Quant à « l’interdit du meurtre » il ne s’impose pas - la convention européenne des droits de l’homme prend bien la peine de le rappeler - aux États eux-mêmes, à leurs armées et leurs polices, légalement autorisés à mitrailler les populations insurgées.
Dans ce contexte juridique et économique, à la fois national et européen, la loi concernant les « droits des malades en fin de vie » est un placebo hypocrite. C’est bien pourquoi elle a été saluée avec un répugnant ensemble par les journalistes de tous bords, enthousiasmés devant un tel « consensus ».

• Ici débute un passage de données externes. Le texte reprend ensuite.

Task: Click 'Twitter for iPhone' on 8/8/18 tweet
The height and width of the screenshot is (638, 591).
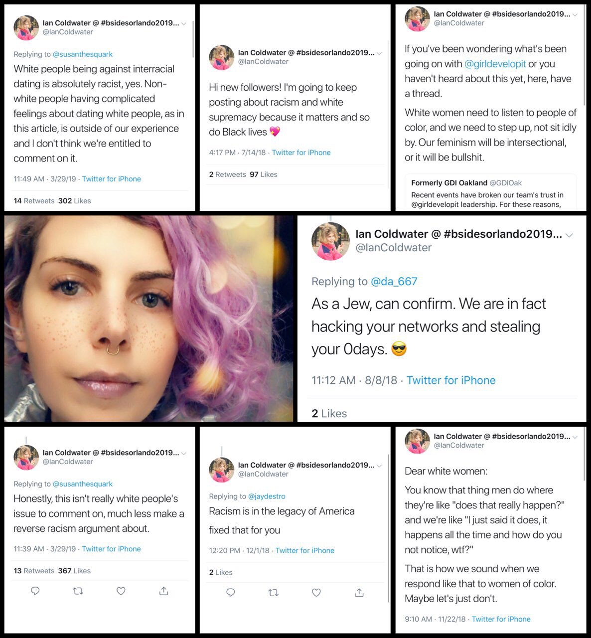Action: 451,380
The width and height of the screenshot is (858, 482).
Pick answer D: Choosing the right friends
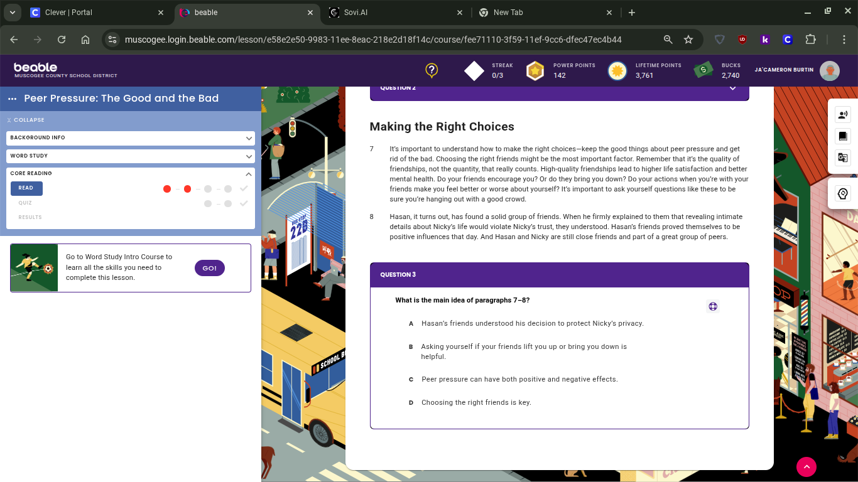tap(475, 402)
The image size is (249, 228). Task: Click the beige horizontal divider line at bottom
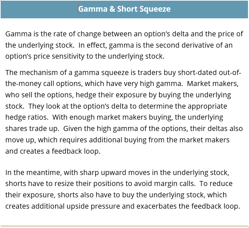[125, 226]
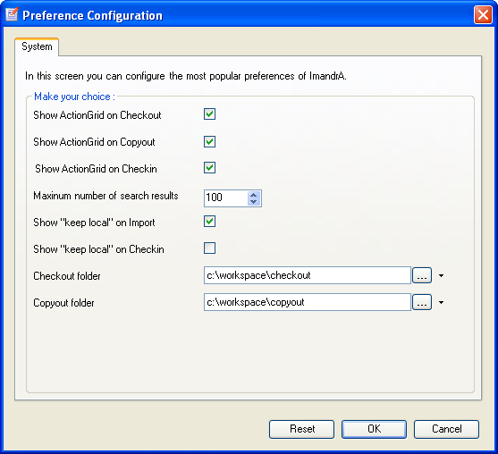Viewport: 498px width, 454px height.
Task: Increase maximum search results with up arrow
Action: [x=253, y=195]
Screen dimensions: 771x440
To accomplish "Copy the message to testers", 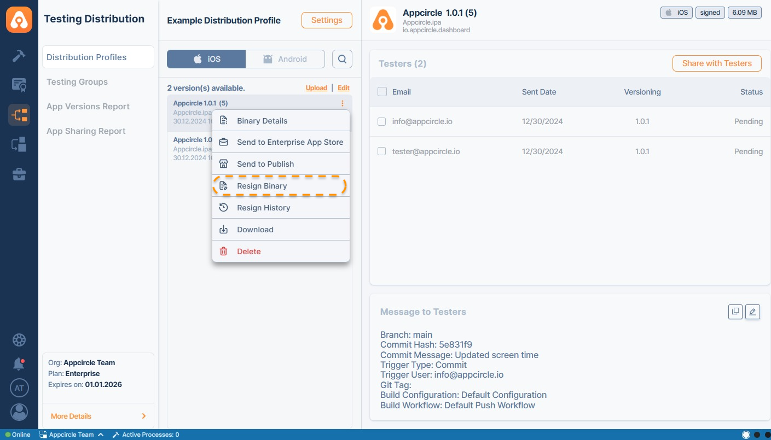I will click(735, 312).
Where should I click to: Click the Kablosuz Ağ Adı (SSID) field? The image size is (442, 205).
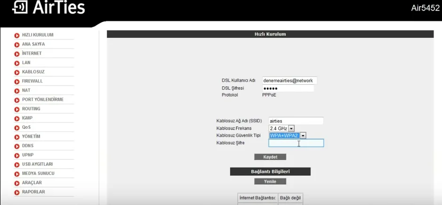(x=296, y=121)
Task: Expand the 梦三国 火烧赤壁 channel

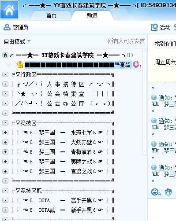Action: click(x=5, y=142)
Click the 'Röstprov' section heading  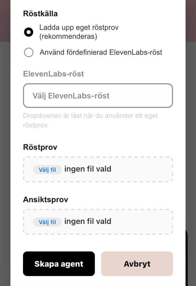(x=40, y=147)
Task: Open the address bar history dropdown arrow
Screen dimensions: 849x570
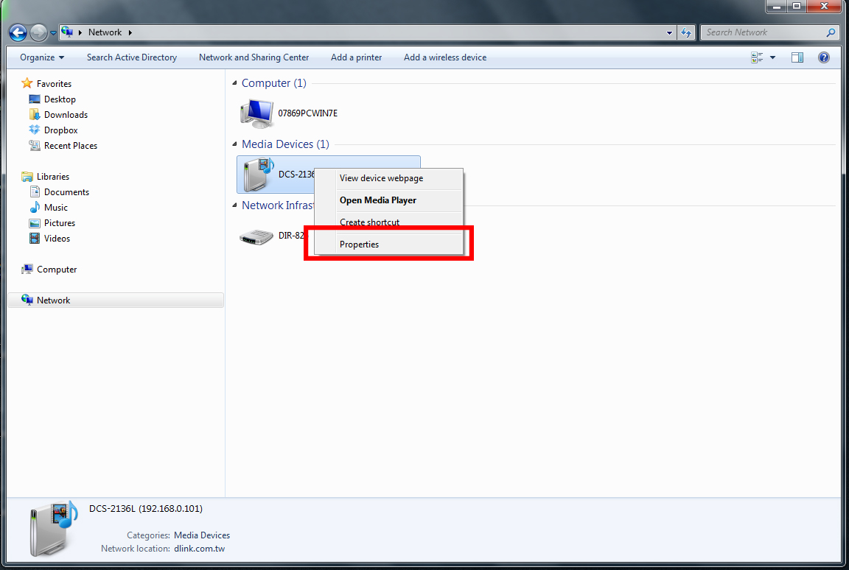Action: pyautogui.click(x=669, y=32)
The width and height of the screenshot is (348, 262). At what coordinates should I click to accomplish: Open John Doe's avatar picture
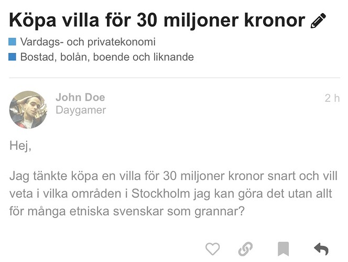tap(28, 110)
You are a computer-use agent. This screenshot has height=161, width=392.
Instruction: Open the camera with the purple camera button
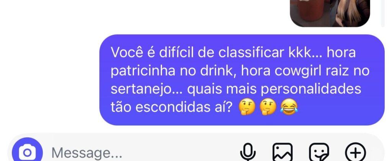[x=27, y=151]
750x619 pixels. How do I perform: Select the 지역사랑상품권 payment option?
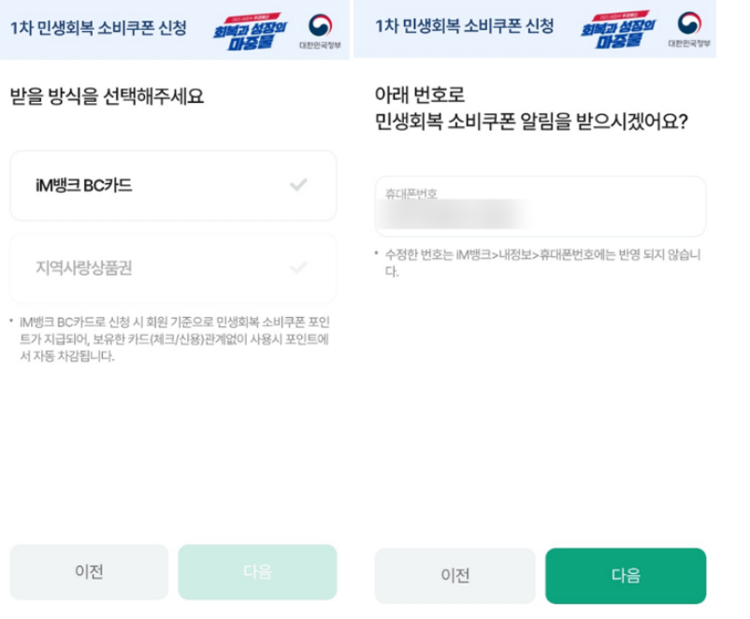[173, 269]
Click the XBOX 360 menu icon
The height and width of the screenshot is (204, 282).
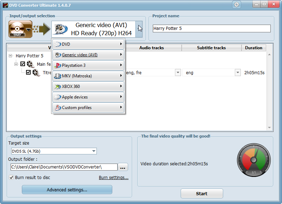tap(57, 87)
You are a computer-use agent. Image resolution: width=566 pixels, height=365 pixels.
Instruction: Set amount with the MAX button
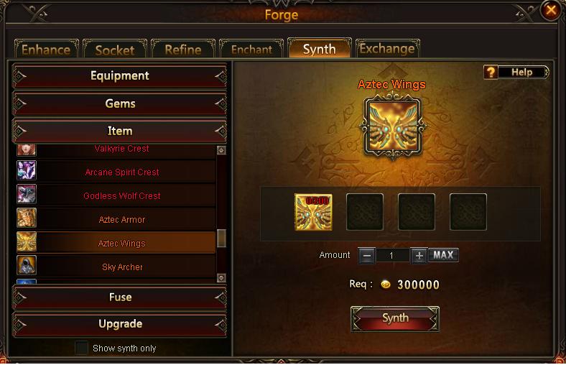[443, 255]
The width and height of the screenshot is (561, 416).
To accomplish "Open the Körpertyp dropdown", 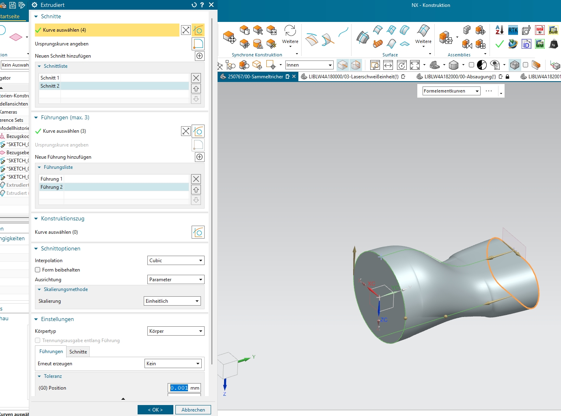I will tap(176, 331).
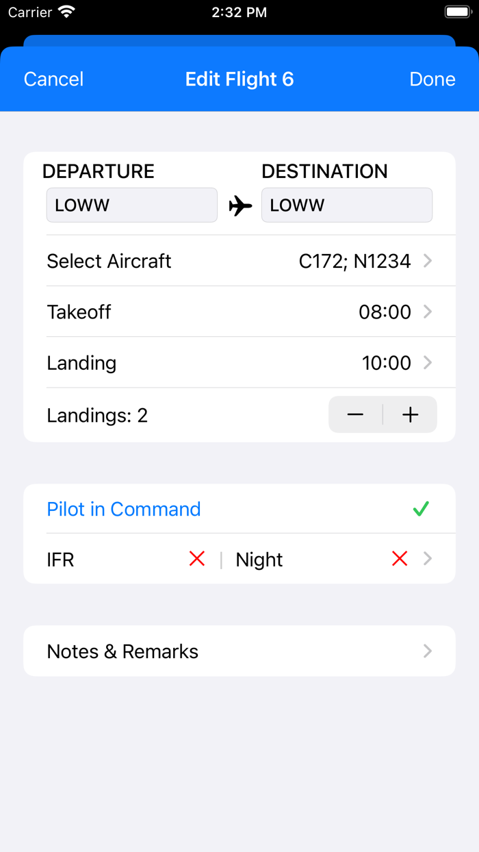Increment the landings counter stepper
The height and width of the screenshot is (852, 479).
tap(409, 414)
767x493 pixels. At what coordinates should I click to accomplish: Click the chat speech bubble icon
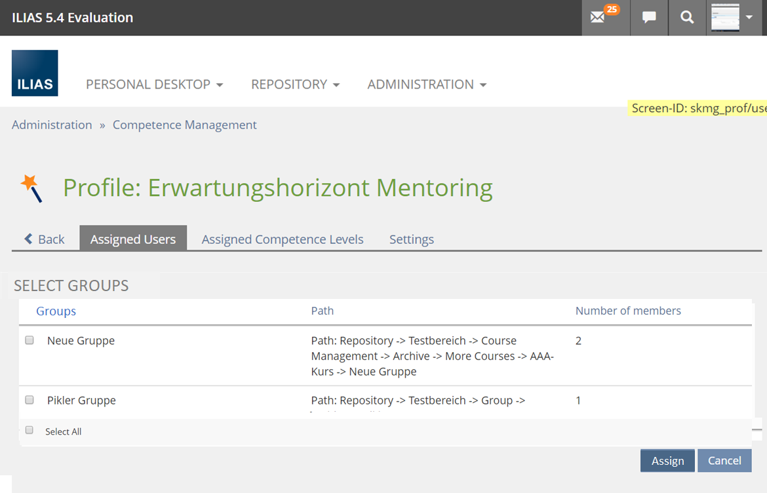click(649, 18)
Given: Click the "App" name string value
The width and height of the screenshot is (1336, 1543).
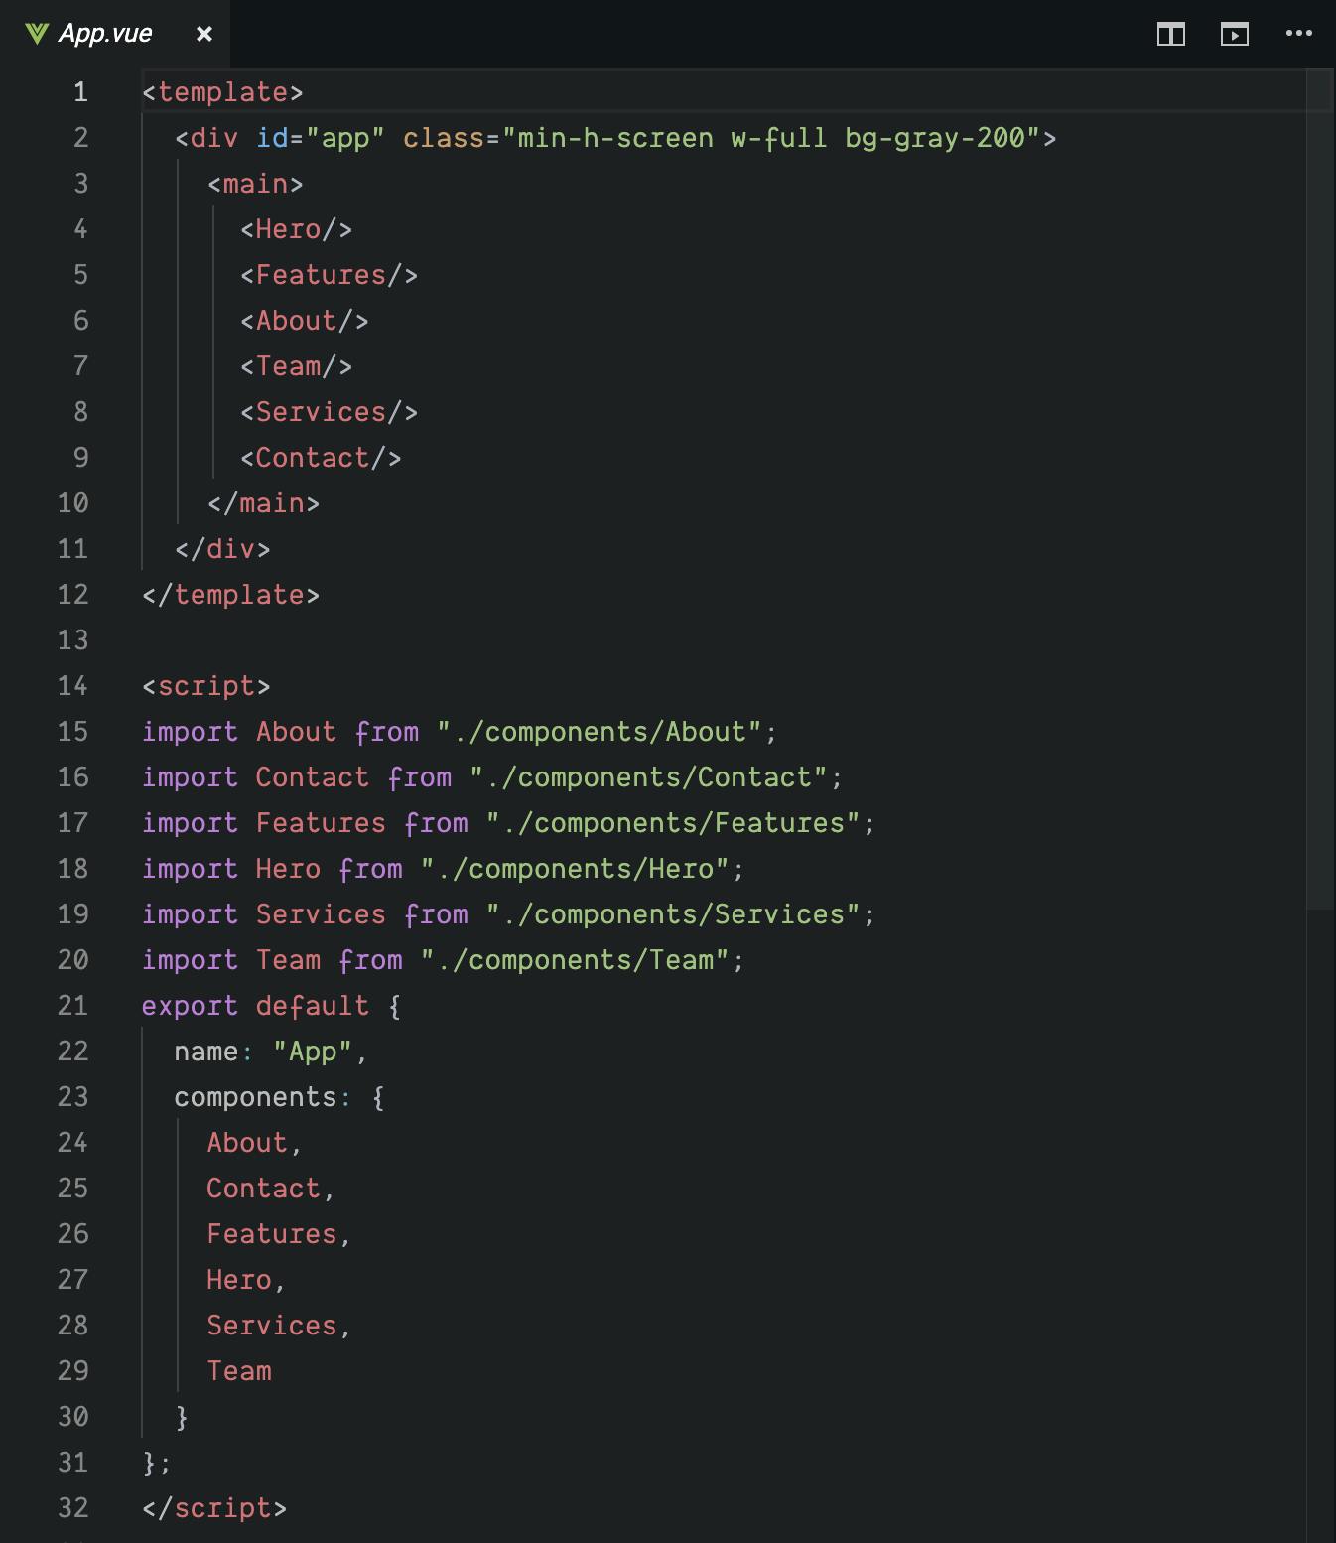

Ajoutons qu’elle marque une défaite retentissante de la stratégie de lobbying parlementaire de l’Association pour le droit de mourir dans la dignité, certes capable de remplir la plus grande salle de l’Hôtel de Ville de Paris, la veille de l’examen de la loi, flattée par quelques politiciens venus ménager un électorat potentiel, mais qui se fait voler ses revendications et jusqu’à son vocabulaire sans pouvoir peser en quoi que ce soit ni dans le débat ni sur le texte de la loi. Les parlementaires adhérent de l’ADMD, dont le bureau de l’association est si fier, et dont il prétendait que le nombre croissant était une garantie des victoires futures, ont voté la loi comme les autres, sans même un baroud d’honneur. L’ADMD, toute forte qu’elle est de ses 40 000 adhérents, a été marginalisée et mise hors jeu sans même avoir compris ce qui lui arrivait. Misère de la naïveté réformiste !
Ainsi, sans rien céder des prérogatives étatiques ou médicales, le système feint de prêter l’oreille aux émotions populaires, quand il ne fait qu’organiser la rationalisation du système hospitalier. Voilà comment l’on « règle », à la mode moraliste, marchande et policière, les problèmes humains de la maladie, de la souffrance et de la mort...
[1] Voir mon récent ouvrage Le Droit à la mort. Suicide, mode d’emploi, ses lecteurs et ses juges, éditions Hors Commerce, 2004.